- [What this task involves]:
Whenever a line below holds the word "computer", count it once; report the total and nothing else.

━━ Source information

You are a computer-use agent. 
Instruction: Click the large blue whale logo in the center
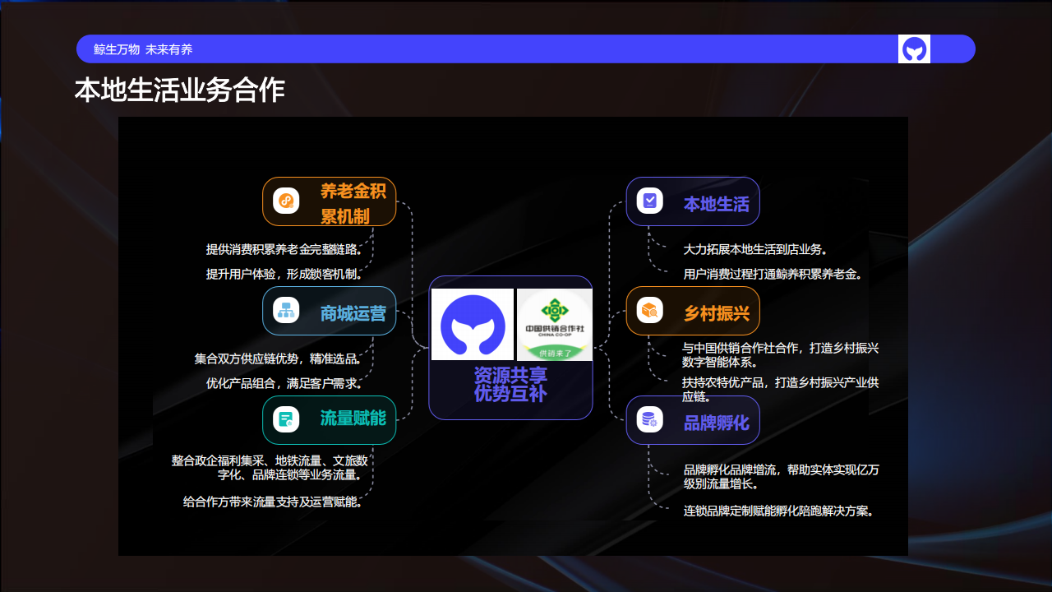473,324
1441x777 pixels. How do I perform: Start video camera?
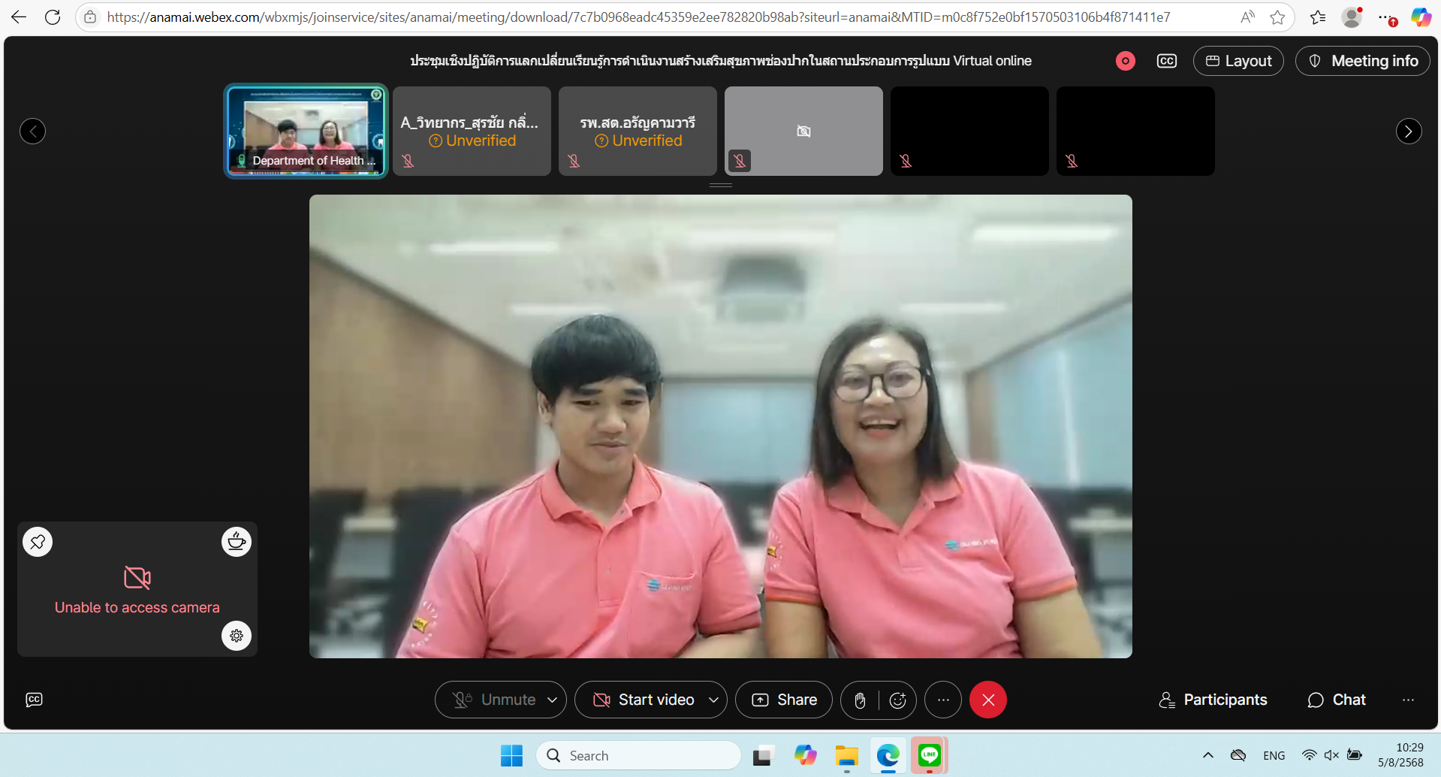[x=644, y=700]
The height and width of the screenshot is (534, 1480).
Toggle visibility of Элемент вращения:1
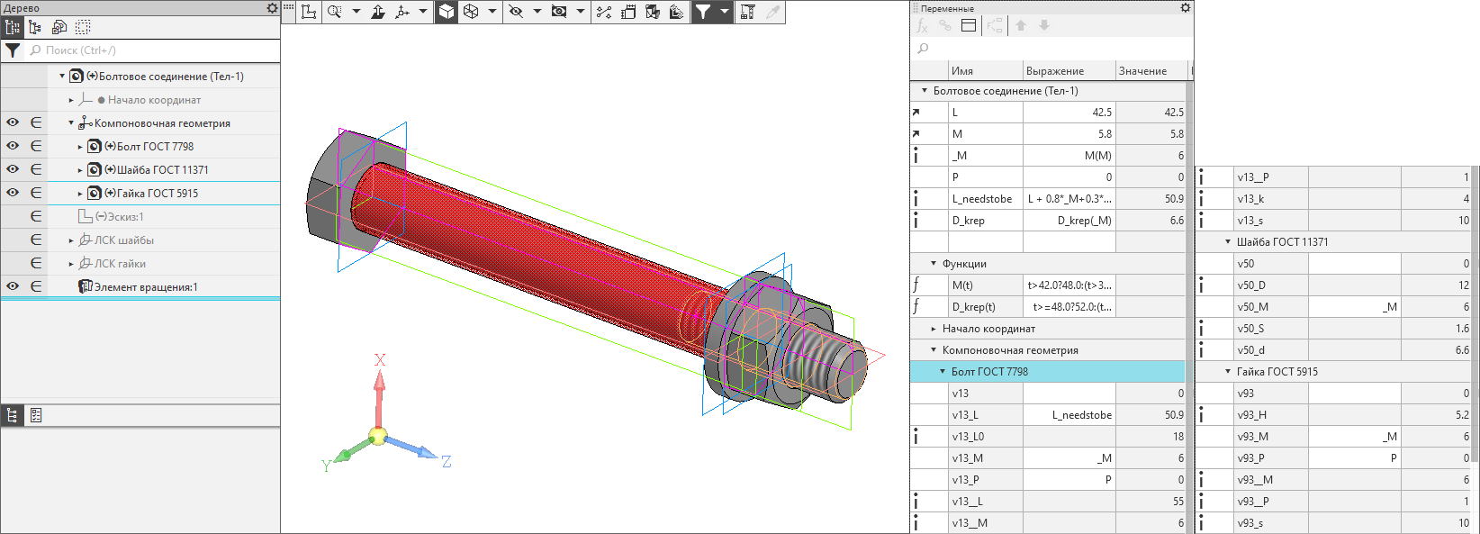click(13, 286)
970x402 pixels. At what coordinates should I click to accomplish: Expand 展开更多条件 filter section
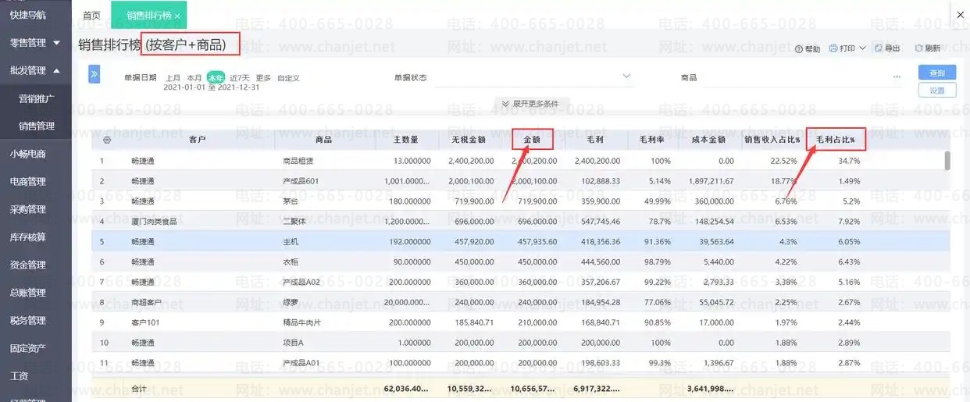point(531,104)
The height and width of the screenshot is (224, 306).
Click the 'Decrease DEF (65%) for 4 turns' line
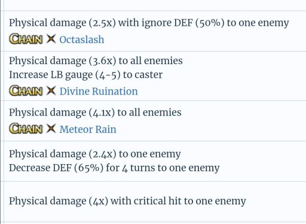tap(82, 168)
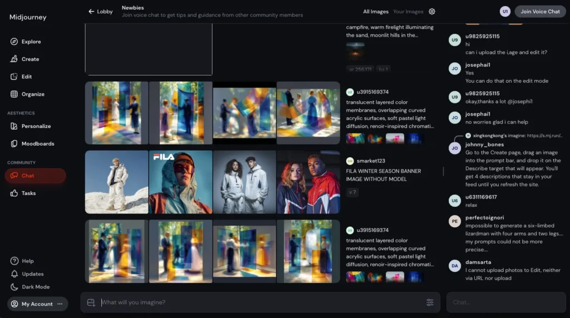Screen dimensions: 570x318
Task: Go back to Lobby
Action: 100,12
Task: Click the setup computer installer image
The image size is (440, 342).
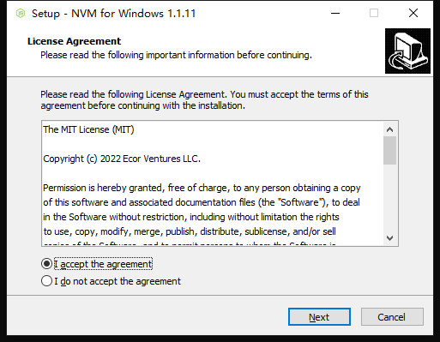Action: (x=407, y=51)
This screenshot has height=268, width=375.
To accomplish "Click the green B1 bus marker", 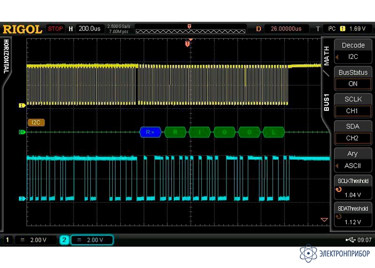I will click(x=22, y=132).
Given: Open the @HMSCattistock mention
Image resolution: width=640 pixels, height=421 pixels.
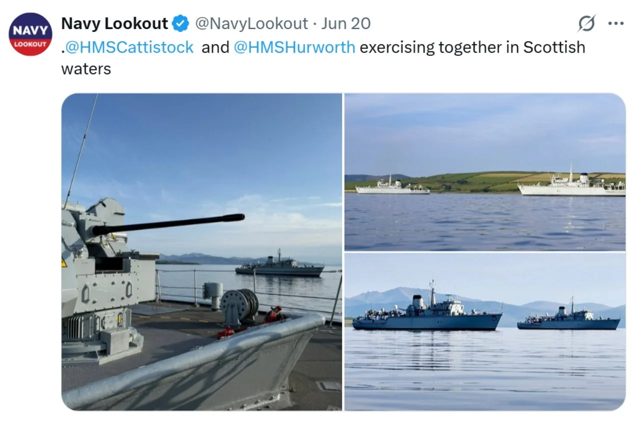Looking at the screenshot, I should pos(130,47).
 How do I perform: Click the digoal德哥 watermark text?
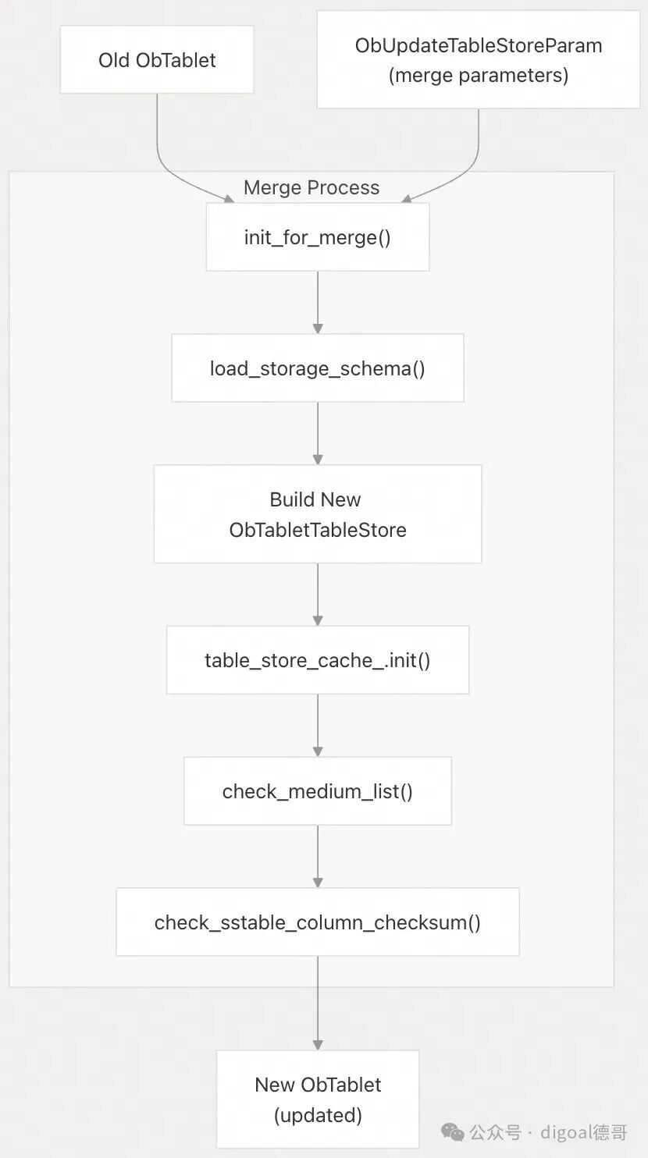coord(583,1132)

━━━━

- [Your response]:
2